Modeling Method for Leveraging Data Quality in Healthcare Big Data
Author(s) -
Madhu H. K.*,
Dharavath Ramesh
Publication year - 2020
Publication title -
international journal of innovative technology and exploring engineering
Language(s) - English
Resource type - Journals
ISSN - 2278-3075
DOI - 10.35940/ijitee.e2528.039520
Subject(s) - big data , leverage (statistics) , computer science , health care , data science , data quality , quality (philosophy) , data mining , process (computing) , analytics , data modeling , data analysis , risk analysis (engineering) , artificial intelligence , database , engineering , medicine , metric (unit) , philosophy , operations management , epistemology , economics , economic growth , operating system
An accurate diagnosis of the healthcare-based Big Data will always demand a significant level of quality in its input data itself, which is a serious level of concern in the area of healthcare analytics. Review of existing approaches shows that there has been various learning-based approaches being used for disease diagnosis which often ignores various issues viz. data aggregation, presence of error prone data, accuracy etc.
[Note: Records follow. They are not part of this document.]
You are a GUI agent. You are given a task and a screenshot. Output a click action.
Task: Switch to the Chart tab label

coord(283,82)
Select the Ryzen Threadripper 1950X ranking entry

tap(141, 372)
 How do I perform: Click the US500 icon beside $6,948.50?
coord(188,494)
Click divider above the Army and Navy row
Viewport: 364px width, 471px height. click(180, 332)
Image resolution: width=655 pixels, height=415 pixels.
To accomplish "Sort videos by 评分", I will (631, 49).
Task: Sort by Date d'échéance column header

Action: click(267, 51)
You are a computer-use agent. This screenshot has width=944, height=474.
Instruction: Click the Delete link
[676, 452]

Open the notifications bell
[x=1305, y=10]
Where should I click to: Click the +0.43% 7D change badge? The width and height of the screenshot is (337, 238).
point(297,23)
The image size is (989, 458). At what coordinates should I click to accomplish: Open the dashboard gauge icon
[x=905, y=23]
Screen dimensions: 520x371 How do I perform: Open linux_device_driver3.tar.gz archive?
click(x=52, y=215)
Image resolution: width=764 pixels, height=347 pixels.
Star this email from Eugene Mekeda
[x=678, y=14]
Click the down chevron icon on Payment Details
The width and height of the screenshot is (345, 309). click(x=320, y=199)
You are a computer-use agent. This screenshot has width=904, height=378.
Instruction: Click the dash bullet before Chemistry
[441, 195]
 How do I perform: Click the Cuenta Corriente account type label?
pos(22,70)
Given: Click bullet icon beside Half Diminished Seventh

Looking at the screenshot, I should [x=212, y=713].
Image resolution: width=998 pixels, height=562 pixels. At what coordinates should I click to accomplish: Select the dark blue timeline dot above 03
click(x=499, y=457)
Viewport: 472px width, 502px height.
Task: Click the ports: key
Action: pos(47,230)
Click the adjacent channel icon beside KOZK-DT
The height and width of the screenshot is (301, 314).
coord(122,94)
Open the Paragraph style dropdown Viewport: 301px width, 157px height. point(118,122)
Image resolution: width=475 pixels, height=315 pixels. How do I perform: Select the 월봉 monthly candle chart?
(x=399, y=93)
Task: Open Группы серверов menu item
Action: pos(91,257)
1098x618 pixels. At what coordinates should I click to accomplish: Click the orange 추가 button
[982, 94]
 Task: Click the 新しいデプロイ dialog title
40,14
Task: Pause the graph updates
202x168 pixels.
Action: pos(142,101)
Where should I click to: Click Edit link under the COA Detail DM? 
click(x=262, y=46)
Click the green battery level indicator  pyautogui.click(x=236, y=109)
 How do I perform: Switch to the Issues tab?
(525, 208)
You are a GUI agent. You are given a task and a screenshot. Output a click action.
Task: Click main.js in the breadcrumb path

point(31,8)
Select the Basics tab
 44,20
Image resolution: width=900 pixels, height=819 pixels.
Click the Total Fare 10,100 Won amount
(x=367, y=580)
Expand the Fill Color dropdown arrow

Therefore, this paper presents a novel framework which offers cost effective modeling of the aggregation process of healthcare-big data followed by facilitating solution towards identifying and rectifying all the positions within a database system where there are presence of an error. The proposed system offer a mechanism where the error-prone data has been identified and substituted with data of better quality in order to offer better analytical outcomes. The study offers a strong baseline in order to leverage the data quality in healthcare big data.